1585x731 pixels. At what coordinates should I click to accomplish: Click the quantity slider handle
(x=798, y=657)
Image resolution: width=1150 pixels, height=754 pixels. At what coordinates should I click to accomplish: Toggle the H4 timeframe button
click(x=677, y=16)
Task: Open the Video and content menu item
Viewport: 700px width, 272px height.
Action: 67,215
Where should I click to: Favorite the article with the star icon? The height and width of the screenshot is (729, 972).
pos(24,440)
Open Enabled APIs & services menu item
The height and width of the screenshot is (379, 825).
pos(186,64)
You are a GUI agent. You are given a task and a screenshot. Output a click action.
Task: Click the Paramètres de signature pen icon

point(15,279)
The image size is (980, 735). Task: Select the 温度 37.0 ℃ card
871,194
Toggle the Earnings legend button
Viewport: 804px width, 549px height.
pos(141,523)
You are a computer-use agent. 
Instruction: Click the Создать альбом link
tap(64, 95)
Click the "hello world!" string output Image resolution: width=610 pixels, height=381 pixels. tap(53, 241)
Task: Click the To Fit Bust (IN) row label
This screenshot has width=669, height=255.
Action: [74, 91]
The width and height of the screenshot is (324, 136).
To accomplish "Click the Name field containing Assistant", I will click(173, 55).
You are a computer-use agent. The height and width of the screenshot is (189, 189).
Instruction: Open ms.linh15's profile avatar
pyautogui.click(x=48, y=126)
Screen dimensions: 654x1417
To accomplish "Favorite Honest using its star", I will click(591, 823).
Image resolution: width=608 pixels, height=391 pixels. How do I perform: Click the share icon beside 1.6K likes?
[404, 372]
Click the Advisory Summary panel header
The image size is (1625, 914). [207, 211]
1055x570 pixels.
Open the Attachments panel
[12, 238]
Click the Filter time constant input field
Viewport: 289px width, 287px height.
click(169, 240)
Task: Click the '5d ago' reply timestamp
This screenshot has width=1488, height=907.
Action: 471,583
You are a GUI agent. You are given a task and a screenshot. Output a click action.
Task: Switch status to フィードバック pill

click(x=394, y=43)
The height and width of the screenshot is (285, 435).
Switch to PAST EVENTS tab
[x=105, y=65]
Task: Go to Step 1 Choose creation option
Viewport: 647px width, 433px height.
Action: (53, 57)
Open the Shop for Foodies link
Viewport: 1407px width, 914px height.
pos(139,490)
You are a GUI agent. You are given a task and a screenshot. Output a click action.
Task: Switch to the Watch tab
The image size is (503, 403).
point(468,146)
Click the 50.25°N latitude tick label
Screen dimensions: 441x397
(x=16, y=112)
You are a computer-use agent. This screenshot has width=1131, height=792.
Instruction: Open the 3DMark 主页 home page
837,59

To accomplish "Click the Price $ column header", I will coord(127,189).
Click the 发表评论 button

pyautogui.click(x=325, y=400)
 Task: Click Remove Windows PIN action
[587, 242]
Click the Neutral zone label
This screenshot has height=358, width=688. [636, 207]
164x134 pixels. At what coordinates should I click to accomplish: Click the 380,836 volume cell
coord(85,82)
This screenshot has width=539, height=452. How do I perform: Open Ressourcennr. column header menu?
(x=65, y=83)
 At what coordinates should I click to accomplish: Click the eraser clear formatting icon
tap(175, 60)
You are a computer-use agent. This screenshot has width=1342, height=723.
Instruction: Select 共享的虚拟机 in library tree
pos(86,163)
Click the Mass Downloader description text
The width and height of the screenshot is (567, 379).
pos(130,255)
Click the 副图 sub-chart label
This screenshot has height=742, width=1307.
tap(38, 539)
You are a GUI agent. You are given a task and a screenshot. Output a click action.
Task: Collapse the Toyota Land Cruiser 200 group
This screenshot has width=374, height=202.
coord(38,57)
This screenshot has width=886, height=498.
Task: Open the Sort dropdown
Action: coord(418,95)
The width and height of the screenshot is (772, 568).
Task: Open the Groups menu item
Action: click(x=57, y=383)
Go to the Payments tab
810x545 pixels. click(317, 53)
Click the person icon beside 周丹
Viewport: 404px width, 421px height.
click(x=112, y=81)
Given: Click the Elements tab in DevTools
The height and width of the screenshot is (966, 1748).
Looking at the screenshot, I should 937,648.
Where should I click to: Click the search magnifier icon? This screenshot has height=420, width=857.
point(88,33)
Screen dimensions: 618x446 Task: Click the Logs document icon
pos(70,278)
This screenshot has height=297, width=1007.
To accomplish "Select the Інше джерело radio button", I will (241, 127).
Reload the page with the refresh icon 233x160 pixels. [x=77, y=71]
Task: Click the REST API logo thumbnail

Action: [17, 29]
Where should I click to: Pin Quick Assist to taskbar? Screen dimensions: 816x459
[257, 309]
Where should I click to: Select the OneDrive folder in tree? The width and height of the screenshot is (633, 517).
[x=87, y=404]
★ ★ ★
• [ACTION ITEM]:
For every line above that holds the string "will", add one to a count; give that count alone.

• [SOLUTION]:
4